Privacy Review

Overview

Automated privacy security review for git repositories. Detects sensitive data exposure in committed files and repository configuration.

When to use:

Before pushing code to public repositories (GitHub, GitLab)
When sharing code with external parties
Before opening pull requests
Periodic security audits

Checks Performed

1. Sensitive Files in Commits

Scans git history for committed files with sensitive extensions:

.env, .env.local - Environment configuration
.pem, .p12 - Private keys and certificates
*_secrets.* - Secret configuration
*_credentials.* - API credentials

2. Secrets in Committed Code

Pattern-based scanning for sensitive patterns in source files:

Database URLs with credentials (postgresql://user:pass@host)
API keys (sk-, AKIA, Bearer)
Secret tokens and assignments
Authorization headers

3. .gitignore Protection

Verifies that .env and other sensitive files are properly ignored.

## Set problem
Transcribe the privacy review text between "2. Secrets in" and "are properly ignored.", inclusive.

## Data excerpts
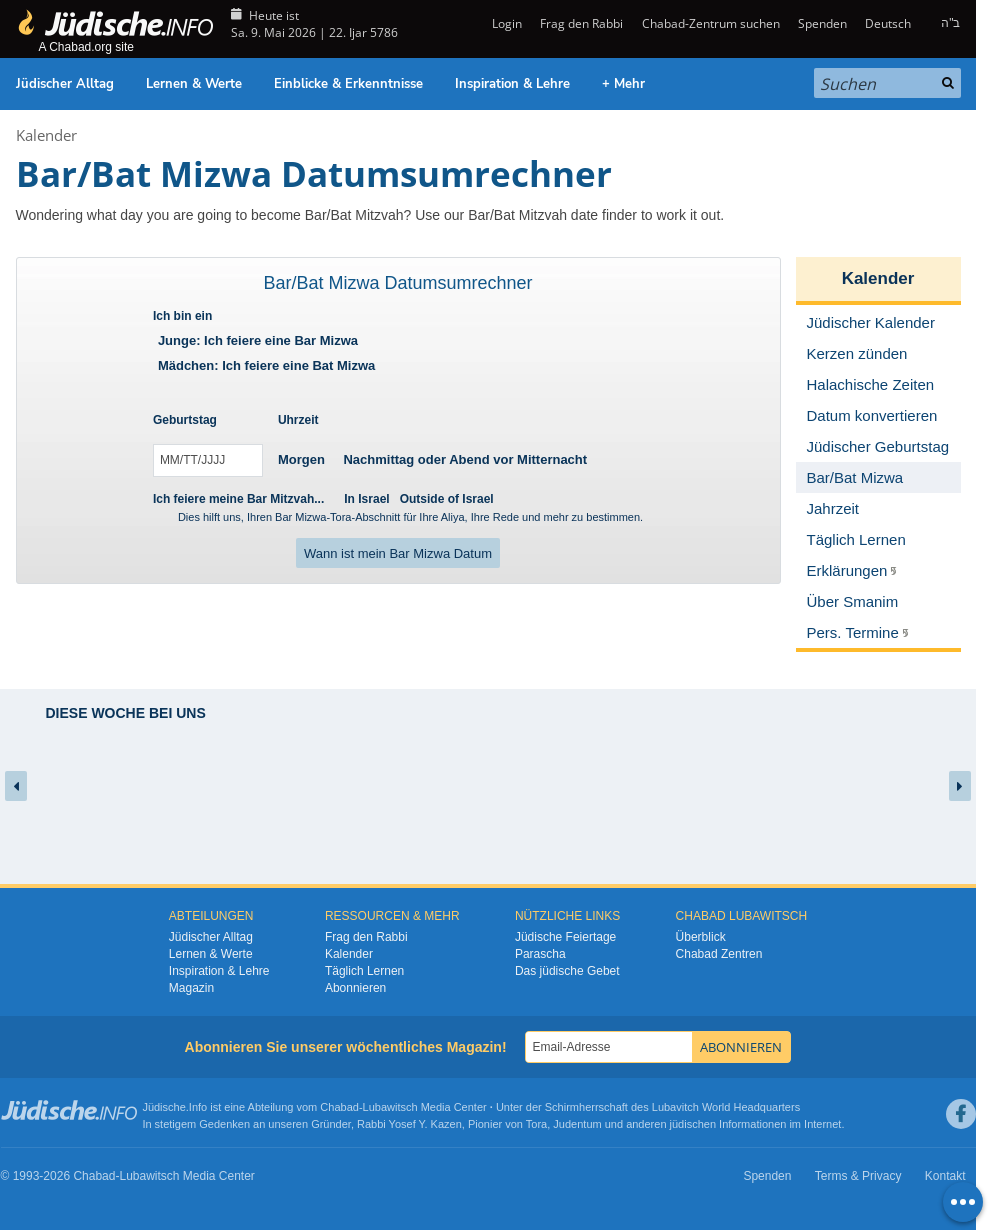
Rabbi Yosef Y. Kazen (409, 1124)
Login (505, 23)
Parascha (540, 954)
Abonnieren (355, 988)
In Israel (366, 499)
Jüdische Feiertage (565, 937)
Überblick (701, 937)
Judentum (577, 1124)
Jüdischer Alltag (65, 84)
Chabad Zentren (719, 954)
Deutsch (888, 23)
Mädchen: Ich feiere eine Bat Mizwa (266, 365)
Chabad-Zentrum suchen (711, 23)
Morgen (301, 459)
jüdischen (693, 1124)
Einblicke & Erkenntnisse (348, 84)
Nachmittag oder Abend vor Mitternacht (465, 459)
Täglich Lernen (364, 971)
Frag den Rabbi (581, 23)
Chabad (339, 1107)
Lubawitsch (390, 1107)
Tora (536, 1124)
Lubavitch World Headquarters (726, 1107)
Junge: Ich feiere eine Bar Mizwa (258, 340)
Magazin (191, 988)
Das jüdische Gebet (567, 971)
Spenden (822, 23)
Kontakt (945, 1176)
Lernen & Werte (194, 84)
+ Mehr (623, 84)
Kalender (46, 135)
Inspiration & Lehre (512, 84)
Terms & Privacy (858, 1176)
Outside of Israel (447, 499)
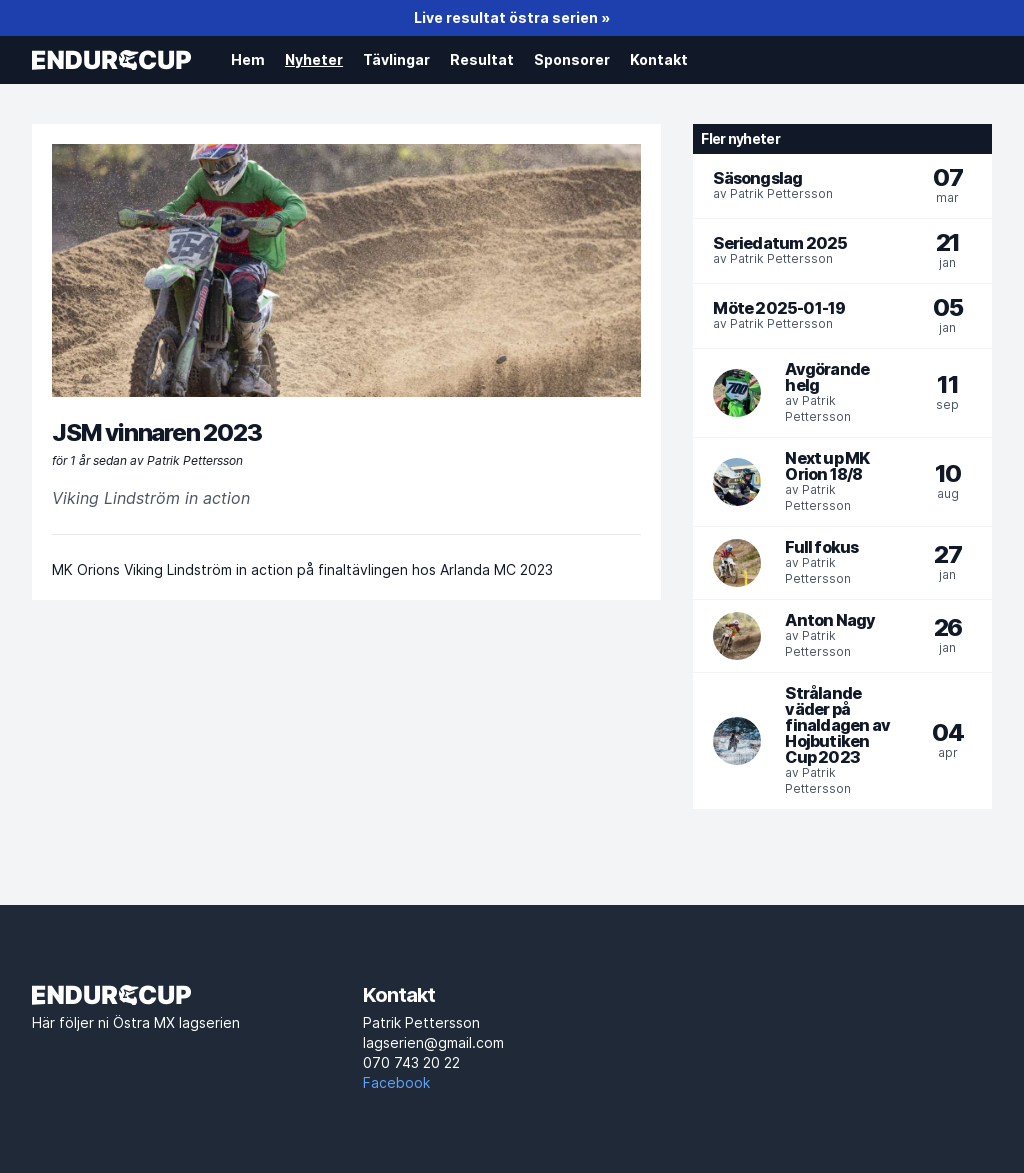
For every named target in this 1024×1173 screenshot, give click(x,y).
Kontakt (659, 59)
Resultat (482, 59)
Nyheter (314, 59)
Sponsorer (572, 59)
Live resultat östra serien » (512, 17)
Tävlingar (396, 59)
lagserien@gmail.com (512, 1053)
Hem (248, 59)
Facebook (396, 1082)
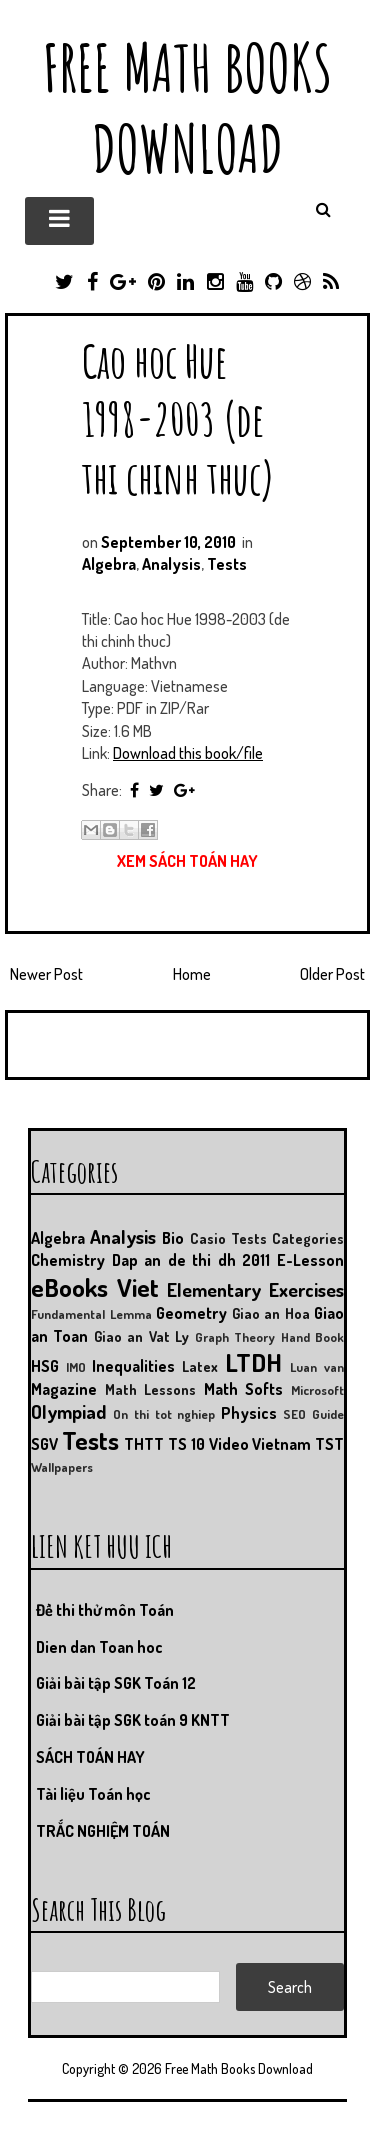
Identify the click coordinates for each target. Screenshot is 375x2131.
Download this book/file (188, 753)
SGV (44, 1444)
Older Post (332, 974)
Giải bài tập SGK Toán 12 (116, 1683)
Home (192, 974)
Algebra (109, 564)
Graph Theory (235, 1337)
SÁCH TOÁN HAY (90, 1757)
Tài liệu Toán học (93, 1794)
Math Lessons (151, 1389)
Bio (173, 1238)
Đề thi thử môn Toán (105, 1610)
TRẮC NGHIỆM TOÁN (103, 1831)
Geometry (191, 1313)
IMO (76, 1367)
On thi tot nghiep (164, 1414)
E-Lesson (310, 1260)
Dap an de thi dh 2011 (191, 1260)
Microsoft (317, 1390)
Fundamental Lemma (91, 1314)
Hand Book (312, 1337)
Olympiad (68, 1411)
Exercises (306, 1289)
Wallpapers (62, 1467)
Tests (227, 564)
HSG (45, 1366)
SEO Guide (313, 1414)
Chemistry (68, 1260)
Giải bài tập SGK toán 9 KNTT (133, 1720)
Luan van (317, 1367)
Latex (200, 1366)
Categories (308, 1238)
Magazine (64, 1389)
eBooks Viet (95, 1287)
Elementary (214, 1289)
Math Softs (244, 1389)
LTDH (253, 1362)
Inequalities (133, 1366)
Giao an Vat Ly (141, 1336)
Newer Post (46, 974)
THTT (144, 1444)
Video (229, 1444)
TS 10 (186, 1444)
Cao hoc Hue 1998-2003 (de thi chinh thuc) (178, 418)
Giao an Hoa (271, 1313)
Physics (249, 1413)
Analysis (171, 564)
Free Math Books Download (187, 108)
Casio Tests (228, 1238)
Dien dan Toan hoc (99, 1647)
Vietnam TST (298, 1444)
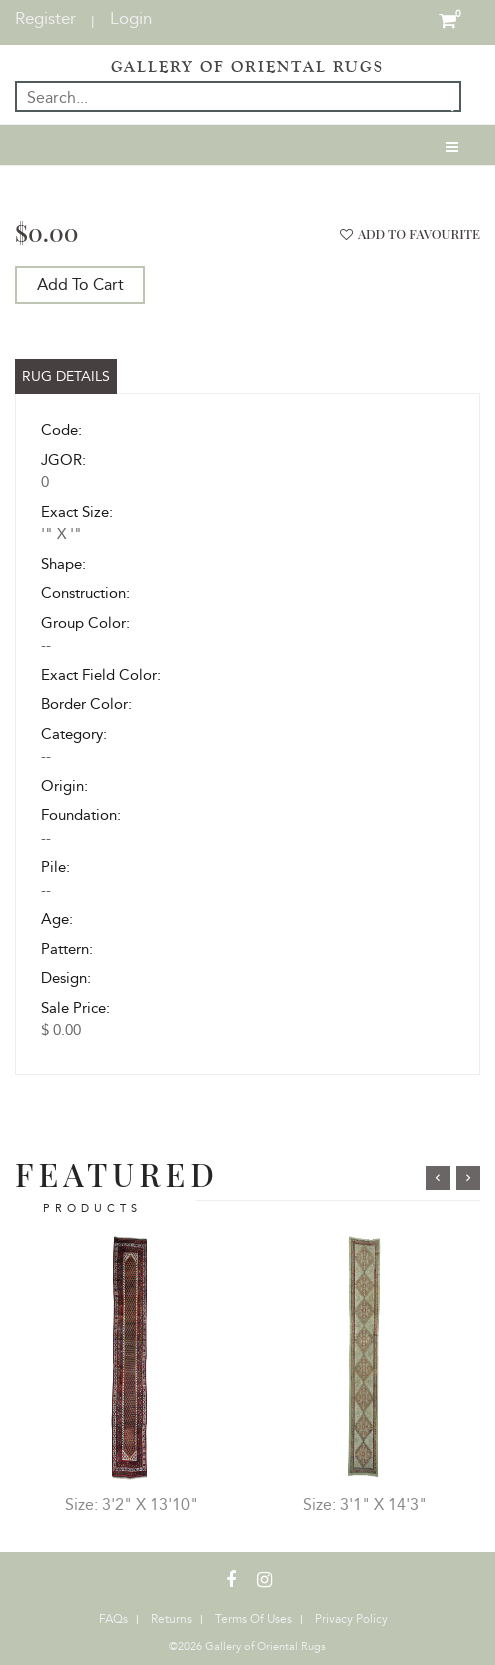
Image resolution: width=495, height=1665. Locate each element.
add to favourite (407, 233)
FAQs (113, 1619)
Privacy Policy (351, 1619)
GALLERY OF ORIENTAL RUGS (247, 67)
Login (131, 18)
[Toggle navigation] (452, 145)
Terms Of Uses (253, 1619)
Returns (171, 1619)
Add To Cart (80, 284)
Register (45, 18)
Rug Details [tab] (66, 376)
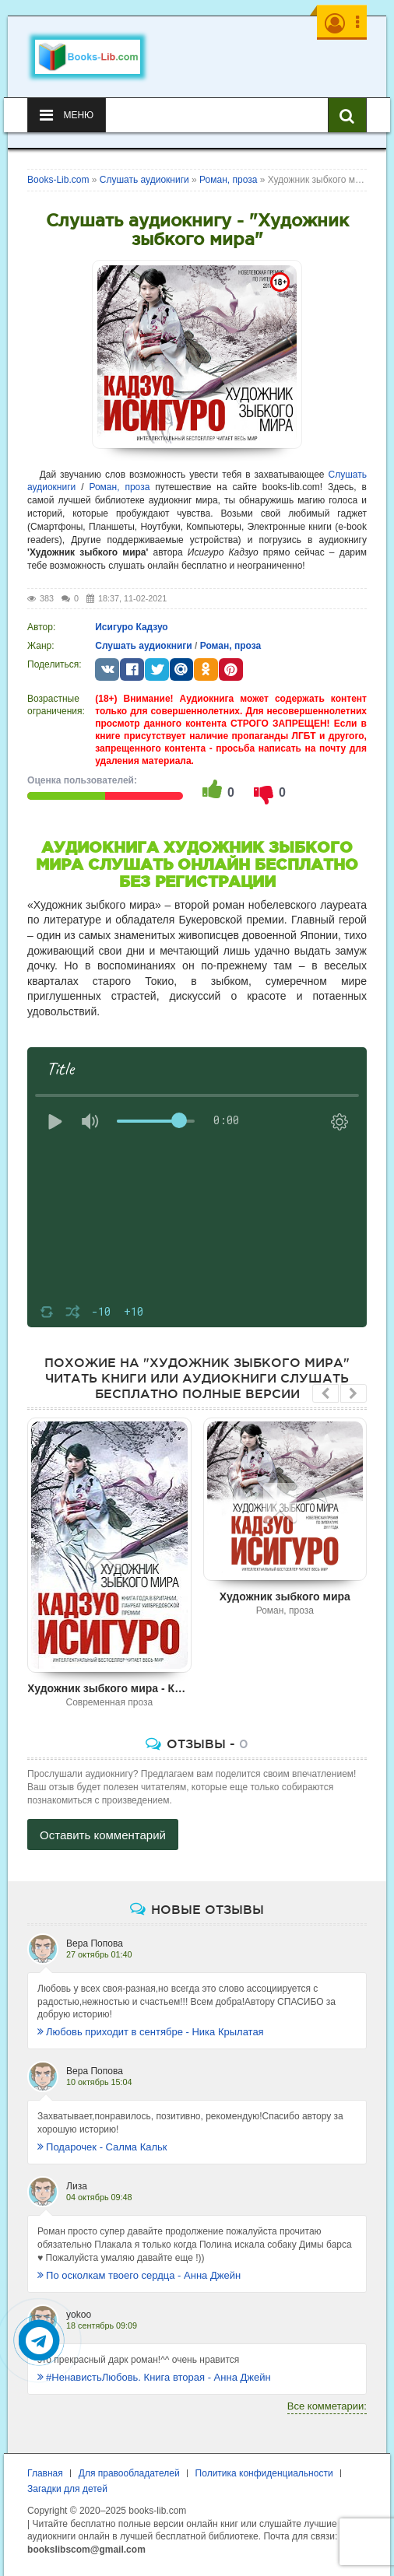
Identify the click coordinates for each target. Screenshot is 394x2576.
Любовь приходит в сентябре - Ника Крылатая (150, 2032)
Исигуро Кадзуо (131, 627)
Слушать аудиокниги (143, 645)
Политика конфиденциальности (264, 2473)
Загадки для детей (67, 2488)
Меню (66, 115)
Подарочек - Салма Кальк (102, 2147)
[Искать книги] (347, 115)
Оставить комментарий (103, 1835)
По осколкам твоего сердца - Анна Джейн (139, 2275)
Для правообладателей (129, 2473)
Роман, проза (119, 487)
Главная (45, 2473)
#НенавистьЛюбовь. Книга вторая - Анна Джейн (154, 2377)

## The solution
2. Secrets in Committed Code

Pattern-based scanning for sensitive patterns in source files:

Database URLs with credentials (postgresql://user:pass@host)
API keys (sk-, AKIA, Bearer)
Secret tokens and assignments
Authorization headers

3. .gitignore Protection

Verifies that .env and other sensitive files are properly ignored.